• DOCUMENT SECTION:
These are the controversial terms that indemnify platforms such as Facebook and Twitter over what users post on them in ways that traditional publishers do not enjoy. For Republicans, the issue has been claims of anti-conservative bias implemented through content moderation. Ironically, for Democrats, the issue has been a lack of sufficient moderation allowing fake news and conspiracy theories to spread.

As seditionists invaded the US Capitol, it emerged that Trump’s outgoing Federal Communications Commission chairman, Ajit Pai, would not be going ahead with the reforms, officially because the FCC had run out of time (though there has always been a question as to whether the FCC has the legal authority).  Pai also probably knew that he was passing the problem to Joe Biden’s still-to-be-announced nominee.

Biden is thought to have wanted his digital policy to be dominated by the 5G roll-out, a reintroduction of net neutrality (which in this case was controversially stripped out by Pai) and extending broadband access under the stimulus and his wish to extend social equity. At a stroke, the events of 6 January have forced the controversies swirling around Facebook, Twitter and Google back to the top of the agenda.

Even though Biden is thought to favour treading carefully – tending towards viewing these and others like them as US business successes, albeit less of a fanboy than Obama – the mood among legislators in all parties towards all these companies is febrile. Measures the companies took to limit Donald Trump’s further online antics during the riots are simply seen as too little, too late.

These uncertainties over digital policy bring us back to the wider ones that have emerged since the storming of the Capitol. Biden’s climate change plan and its allied components for stimulus-delivering infrastructure, R&D and racial equity should remain intact. Similarly, his far more coherent Covid-19 programme will mark a welcome return for untainted science to American politics.

• INSTRUCTIONS:
1. According to the passage on Biden's digital policy, why did Ajit Pai not go ahead with the reforms?
2. Print the part of the passage on Biden's digital policy starting at "Biden is thought to have" and ending at "little, too late.".

• INFORMATION GIVEN:
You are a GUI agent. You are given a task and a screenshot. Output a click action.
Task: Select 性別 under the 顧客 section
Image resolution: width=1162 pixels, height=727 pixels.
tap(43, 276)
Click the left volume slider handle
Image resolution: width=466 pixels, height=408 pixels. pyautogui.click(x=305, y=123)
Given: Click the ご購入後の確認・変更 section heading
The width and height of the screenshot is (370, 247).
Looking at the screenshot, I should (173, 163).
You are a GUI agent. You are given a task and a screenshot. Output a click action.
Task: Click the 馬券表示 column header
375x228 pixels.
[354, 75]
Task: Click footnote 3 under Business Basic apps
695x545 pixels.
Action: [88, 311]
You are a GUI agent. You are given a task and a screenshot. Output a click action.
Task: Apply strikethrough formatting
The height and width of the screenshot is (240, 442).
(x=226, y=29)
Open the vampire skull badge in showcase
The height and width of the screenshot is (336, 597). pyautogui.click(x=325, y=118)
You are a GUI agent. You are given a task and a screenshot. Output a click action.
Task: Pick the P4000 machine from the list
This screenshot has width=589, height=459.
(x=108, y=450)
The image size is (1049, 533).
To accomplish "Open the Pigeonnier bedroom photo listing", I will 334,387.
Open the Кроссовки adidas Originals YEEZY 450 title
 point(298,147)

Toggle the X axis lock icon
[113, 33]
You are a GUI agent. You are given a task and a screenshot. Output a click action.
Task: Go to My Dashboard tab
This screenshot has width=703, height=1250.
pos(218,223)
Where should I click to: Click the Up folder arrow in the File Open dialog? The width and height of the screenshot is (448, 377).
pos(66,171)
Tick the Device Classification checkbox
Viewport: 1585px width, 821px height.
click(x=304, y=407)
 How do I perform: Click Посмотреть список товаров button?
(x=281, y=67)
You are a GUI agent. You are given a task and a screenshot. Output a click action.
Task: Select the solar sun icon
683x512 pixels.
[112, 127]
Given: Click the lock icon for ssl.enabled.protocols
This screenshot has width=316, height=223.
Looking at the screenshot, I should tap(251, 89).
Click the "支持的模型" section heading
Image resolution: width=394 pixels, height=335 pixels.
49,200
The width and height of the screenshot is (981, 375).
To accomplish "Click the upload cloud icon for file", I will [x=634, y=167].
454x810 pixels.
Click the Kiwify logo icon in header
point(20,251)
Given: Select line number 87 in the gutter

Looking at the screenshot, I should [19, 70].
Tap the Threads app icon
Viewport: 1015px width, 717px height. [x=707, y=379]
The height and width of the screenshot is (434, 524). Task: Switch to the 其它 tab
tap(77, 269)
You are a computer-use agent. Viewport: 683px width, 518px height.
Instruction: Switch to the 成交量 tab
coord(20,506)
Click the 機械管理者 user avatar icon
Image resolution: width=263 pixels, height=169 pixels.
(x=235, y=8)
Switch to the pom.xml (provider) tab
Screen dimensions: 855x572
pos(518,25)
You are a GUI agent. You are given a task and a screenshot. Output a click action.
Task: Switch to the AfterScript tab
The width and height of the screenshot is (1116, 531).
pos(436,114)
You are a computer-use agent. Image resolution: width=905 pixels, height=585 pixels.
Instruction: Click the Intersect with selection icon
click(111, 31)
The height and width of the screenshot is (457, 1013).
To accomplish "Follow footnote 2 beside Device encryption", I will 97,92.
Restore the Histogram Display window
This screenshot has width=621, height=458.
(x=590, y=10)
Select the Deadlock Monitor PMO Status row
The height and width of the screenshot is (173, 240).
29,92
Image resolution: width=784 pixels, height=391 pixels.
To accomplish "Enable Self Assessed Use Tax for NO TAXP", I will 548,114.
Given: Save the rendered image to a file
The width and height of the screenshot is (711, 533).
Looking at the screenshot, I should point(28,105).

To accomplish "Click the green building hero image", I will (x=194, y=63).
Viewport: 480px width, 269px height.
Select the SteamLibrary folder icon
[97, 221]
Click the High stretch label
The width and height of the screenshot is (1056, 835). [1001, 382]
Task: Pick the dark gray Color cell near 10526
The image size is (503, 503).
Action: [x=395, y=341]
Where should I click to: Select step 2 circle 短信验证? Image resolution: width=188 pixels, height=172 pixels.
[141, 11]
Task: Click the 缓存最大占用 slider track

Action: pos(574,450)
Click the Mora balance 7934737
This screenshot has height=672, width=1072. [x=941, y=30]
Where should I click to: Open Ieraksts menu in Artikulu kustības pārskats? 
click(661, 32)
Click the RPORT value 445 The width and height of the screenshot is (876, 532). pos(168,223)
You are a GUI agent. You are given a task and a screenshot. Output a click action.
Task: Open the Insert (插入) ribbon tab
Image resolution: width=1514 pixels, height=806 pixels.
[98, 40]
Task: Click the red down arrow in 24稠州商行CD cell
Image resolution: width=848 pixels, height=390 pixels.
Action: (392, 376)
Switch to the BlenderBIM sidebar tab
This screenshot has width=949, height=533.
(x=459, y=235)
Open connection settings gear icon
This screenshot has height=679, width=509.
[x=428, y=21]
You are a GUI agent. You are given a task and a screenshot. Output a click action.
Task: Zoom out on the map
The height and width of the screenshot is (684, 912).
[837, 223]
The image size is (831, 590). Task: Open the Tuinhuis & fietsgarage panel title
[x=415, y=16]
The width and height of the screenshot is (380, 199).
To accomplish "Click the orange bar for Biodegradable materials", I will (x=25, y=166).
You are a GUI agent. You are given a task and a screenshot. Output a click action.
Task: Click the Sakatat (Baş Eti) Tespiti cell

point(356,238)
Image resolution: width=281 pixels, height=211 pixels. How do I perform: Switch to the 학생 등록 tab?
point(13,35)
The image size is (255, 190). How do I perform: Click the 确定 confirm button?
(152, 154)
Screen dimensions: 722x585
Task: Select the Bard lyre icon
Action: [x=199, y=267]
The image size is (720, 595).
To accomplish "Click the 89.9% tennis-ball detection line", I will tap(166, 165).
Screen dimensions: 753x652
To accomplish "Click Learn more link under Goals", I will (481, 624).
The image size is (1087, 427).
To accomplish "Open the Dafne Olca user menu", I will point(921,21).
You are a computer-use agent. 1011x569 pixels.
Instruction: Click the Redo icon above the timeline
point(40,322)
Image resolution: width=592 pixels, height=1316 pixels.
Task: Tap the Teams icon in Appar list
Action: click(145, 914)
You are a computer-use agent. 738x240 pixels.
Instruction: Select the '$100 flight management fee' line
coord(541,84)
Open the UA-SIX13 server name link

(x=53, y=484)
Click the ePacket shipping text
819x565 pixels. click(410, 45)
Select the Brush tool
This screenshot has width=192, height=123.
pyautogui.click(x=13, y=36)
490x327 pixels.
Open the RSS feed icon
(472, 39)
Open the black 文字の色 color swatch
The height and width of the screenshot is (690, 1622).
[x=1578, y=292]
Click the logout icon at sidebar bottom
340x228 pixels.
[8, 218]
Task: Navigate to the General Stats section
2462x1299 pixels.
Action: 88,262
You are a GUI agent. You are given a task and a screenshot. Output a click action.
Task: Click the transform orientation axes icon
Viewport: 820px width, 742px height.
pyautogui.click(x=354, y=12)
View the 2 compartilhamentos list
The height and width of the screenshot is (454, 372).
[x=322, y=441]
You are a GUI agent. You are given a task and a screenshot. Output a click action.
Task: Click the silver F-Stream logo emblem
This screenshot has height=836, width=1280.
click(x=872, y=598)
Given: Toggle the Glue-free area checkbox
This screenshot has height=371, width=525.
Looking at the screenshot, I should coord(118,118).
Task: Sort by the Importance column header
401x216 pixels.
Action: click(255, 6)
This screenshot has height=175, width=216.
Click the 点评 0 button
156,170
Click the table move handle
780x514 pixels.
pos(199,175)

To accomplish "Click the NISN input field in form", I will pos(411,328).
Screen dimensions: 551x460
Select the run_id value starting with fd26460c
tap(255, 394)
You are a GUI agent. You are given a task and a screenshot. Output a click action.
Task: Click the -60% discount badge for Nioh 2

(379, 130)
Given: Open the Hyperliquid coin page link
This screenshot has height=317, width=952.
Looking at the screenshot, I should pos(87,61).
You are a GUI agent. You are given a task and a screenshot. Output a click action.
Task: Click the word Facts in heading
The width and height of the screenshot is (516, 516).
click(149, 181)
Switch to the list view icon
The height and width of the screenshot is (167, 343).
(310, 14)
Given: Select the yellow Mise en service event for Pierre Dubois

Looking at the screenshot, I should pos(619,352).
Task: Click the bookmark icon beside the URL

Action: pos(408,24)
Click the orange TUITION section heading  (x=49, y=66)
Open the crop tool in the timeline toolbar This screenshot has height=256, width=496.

• ANSWER SET:
1. Officially, the FCC had run out of time. The passage adds that there has always been a question about whether the FCC has the legal authority, and that Pai probably knew he was passing the problem to Biden's still-to-be-announced nominee.

2.
Biden is thought to have wanted his digital policy to be dominated by the 5G roll-out, a reintroduction of net neutrality (which in this case was controversially stripped out by Pai) and extending broadband access under the stimulus and his wish to extend social equity. At a stroke, the events of 6 January have forced the controversies swirling around Facebook, Twitter and Google back to the top of the agenda.

Even though Biden is thought to favour treading carefully – tending towards viewing these and others like them as US business successes, albeit less of a fanboy than Obama – the mood among legislators in all parties towards all these companies is febrile. Measures the companies took to limit Donald Trump’s further online antics during the riots are simply seen as too little, too late.